-- Raw data follows --

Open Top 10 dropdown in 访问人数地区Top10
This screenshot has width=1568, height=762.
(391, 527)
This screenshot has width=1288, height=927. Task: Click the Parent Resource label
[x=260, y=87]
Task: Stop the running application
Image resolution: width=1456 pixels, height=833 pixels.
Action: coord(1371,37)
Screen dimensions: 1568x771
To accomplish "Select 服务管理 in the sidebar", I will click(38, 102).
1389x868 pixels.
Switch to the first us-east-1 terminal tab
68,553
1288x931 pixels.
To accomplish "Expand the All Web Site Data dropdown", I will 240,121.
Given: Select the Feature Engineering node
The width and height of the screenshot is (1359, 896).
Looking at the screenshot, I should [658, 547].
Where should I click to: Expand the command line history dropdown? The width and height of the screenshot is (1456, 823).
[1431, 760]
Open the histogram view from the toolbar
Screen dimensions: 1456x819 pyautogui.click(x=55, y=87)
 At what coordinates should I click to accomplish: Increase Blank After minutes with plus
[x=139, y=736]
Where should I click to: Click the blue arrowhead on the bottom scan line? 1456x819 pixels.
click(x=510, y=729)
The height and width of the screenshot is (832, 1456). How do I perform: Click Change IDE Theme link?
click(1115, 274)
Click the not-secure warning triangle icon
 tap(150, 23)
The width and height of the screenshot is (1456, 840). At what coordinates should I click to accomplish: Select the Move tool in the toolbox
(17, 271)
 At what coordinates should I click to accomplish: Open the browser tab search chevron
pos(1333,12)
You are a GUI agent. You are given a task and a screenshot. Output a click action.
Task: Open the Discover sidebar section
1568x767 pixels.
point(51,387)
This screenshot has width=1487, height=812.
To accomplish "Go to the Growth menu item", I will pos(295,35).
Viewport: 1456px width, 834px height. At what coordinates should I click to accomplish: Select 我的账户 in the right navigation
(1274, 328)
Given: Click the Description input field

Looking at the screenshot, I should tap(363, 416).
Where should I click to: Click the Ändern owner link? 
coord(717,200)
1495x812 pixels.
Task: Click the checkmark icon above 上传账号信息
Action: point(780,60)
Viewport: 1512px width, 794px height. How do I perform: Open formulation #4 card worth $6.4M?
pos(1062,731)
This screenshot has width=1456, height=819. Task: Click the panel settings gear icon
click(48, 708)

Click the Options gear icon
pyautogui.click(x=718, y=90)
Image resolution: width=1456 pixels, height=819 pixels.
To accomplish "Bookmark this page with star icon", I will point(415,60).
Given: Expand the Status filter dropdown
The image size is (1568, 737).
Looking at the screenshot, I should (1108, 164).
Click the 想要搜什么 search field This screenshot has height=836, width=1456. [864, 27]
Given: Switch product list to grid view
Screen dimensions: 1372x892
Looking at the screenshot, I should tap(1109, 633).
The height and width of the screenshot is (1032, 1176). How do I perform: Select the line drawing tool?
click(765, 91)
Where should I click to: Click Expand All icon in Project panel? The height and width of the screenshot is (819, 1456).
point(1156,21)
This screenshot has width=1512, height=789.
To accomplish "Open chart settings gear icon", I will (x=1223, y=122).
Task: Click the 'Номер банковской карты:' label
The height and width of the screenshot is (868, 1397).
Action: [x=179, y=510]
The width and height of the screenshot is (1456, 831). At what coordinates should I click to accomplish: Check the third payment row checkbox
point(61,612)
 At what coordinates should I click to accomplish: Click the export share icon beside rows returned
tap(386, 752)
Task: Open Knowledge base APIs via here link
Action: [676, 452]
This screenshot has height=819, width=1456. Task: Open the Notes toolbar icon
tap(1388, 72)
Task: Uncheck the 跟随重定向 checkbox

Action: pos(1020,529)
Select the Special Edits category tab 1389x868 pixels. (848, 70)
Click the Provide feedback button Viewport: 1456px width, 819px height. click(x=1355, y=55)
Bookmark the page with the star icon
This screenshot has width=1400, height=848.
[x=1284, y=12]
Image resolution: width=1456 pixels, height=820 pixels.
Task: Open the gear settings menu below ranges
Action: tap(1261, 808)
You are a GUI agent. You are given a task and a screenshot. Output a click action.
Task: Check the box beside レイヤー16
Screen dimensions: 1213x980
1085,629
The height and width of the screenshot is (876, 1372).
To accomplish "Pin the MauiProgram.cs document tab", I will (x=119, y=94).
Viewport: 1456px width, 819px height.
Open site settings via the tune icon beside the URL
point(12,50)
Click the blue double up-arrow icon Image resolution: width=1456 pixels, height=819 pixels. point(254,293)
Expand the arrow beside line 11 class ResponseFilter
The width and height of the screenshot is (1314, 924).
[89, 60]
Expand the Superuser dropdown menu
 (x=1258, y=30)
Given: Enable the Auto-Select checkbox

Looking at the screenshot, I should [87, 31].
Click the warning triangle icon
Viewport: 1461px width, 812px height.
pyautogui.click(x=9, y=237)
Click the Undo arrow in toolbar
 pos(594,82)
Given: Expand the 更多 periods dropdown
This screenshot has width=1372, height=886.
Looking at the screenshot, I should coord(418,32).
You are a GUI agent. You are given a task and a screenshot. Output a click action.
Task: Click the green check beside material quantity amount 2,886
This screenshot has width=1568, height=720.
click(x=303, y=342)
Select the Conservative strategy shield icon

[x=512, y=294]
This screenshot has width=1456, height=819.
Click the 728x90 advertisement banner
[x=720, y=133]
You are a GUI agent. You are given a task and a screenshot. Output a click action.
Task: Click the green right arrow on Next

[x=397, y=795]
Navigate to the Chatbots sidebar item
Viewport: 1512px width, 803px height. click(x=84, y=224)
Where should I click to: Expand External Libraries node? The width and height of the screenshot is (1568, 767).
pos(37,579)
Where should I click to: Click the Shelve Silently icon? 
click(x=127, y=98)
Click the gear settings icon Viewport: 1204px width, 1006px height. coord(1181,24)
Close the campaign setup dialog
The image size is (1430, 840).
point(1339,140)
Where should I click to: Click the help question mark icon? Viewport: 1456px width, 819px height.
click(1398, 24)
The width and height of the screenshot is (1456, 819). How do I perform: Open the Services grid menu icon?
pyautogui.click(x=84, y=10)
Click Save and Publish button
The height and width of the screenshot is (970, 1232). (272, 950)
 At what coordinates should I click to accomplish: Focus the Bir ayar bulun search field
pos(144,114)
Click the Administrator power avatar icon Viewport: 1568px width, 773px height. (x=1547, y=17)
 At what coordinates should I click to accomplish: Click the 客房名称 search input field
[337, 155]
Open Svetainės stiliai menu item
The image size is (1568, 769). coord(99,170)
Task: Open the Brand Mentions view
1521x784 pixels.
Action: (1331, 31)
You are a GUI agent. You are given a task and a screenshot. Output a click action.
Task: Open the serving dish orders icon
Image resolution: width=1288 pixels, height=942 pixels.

-- Raw data concluded --

◆ Required work
Apply a filter for "page" to the entries and show each line that passes.

◆ Response area
To accomplish "Bookmark this page with star icon", I will point(415,60).
Bookmark the page with the star icon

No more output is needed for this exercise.